Acquire Online believe the move to First Price auctions is a step in the right direction as buyers can now compete for premium inventory which would have otherwise been onsold at a profit or reserved for bigger agencies groups. First price is meant to combat hidden fees being taken from both the buyer and seller but it has its share of problems. e.g. When a publisher is working with multiple Supply Side Platforms (SSP) on different auction dynamics.

New Auction Dynamics

Header bidding was an improvement over the waterfall model in terms of auction dynamics, but it still entails some problems and inefficiencies.
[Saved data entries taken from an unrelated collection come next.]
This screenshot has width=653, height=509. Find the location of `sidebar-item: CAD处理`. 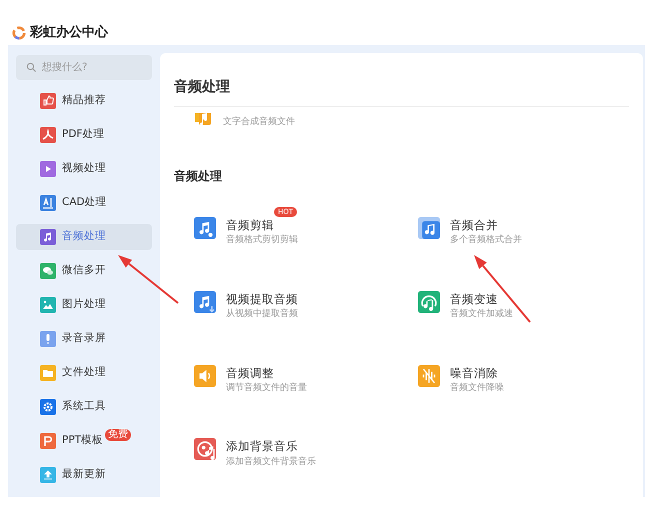

sidebar-item: CAD处理 is located at coordinates (84, 203).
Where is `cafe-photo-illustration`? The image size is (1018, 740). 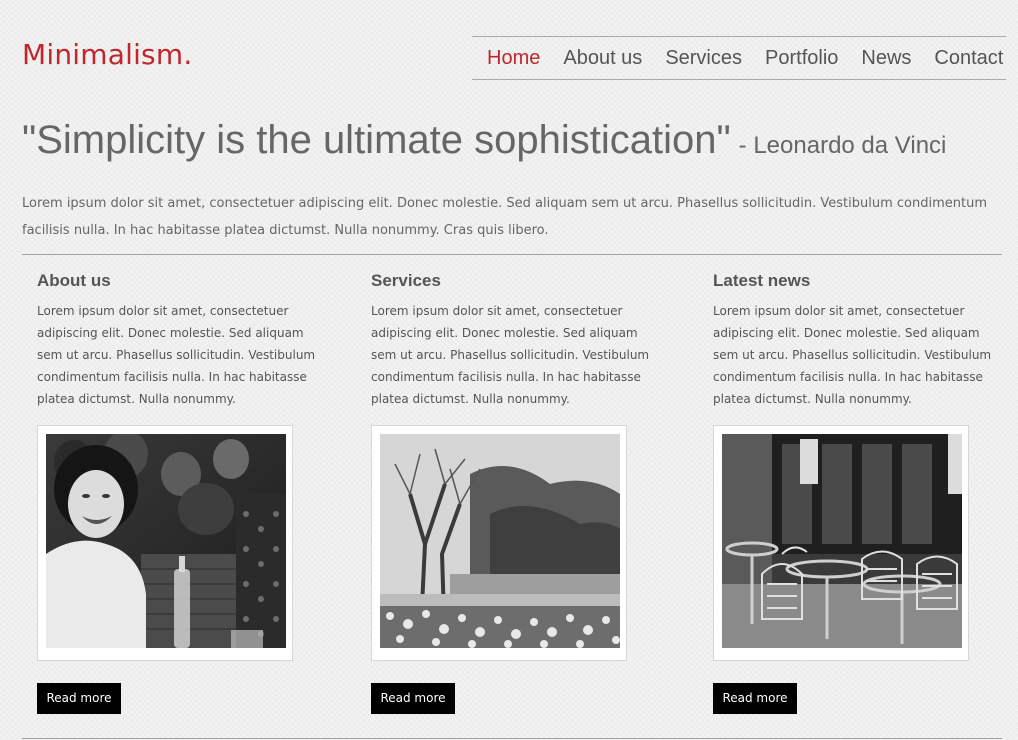 cafe-photo-illustration is located at coordinates (842, 541).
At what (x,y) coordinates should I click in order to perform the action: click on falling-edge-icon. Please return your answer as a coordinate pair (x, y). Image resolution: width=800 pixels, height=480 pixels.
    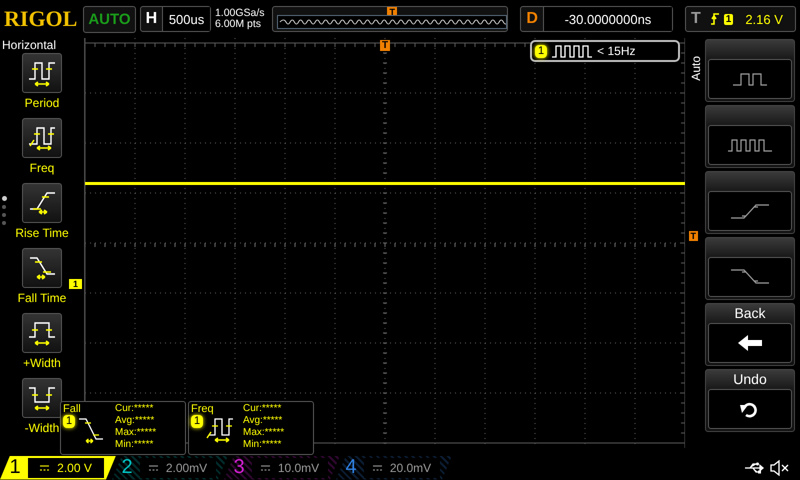
    Looking at the image, I should click on (750, 277).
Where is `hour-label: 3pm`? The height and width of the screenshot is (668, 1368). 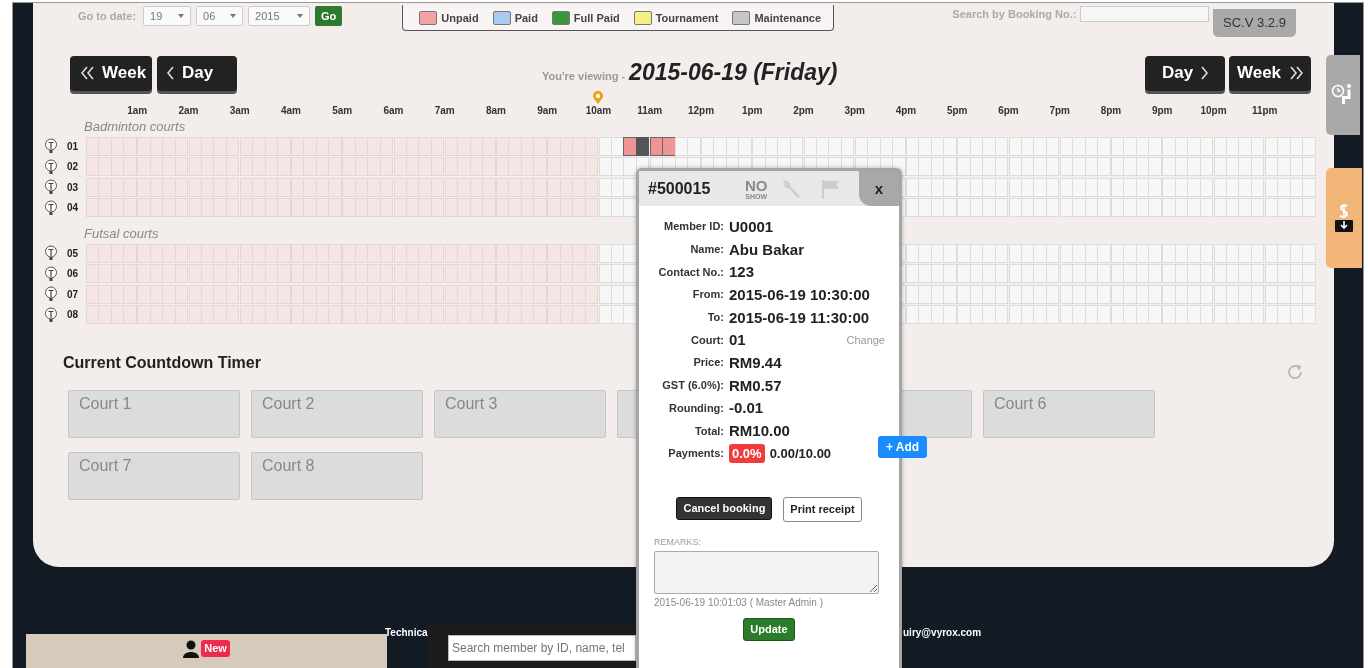
hour-label: 3pm is located at coordinates (854, 110).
These considerations lead to the development of an array of new auction mechanics. Consider this example:

  1. A user accesses a website.

  2. The header-bidding wrapper makes simultaneous requests to Suppy Side Platforms (SSPs)/ad exchanges.

  3. Each SSP/ad exchange broadcasts the bid requests to a number of Demand Side Platforms (DSP) it is connected to.

  4. Each DSP responds with the bid responses and the max CPM price the advertiser of the matched campaign is willing to pay ($10, $5, $8, $6).

  5. SSPs/ad exchanges execute the second-price auctions (e.g. If the SSP received $10 and $5 bids, the winner is paying $5.01 CPM—the clearing price).

  6. The SSPs returns the $5.01 clearing price to the header-bidding wrapper.

  7. The header-bidding wrapper chooses the highest clearing price (first-price auction) and displays the impression.

first-second-auction

How can this system be inefficient? Because there was, in fact, another buyer willing to pay more (the $10)

The example above illustrates the inefficiency of the currently used header-bidding auction process. DSP 1’s $10 bid did not winning against DSP 3’s $8 bid because the SSP 1 runs a second-price auction (with a $5.01 clearing price), which loses to SSP 2’s clearing price of $6.01.

However, because there weren’t any high bidders at the SSP level, the clearing price of the second-price auction was just $5.01, less than on the other SSP level. This is a wasted opportunity for profit that publishers want to avoid.

When DSP can pass information like auction type, floor CPM and winning bids, buyers and algorithms can be trained to better understand how the market/SSP is valuing each impression and bid smarter depending on the real supply/demand curve at the time.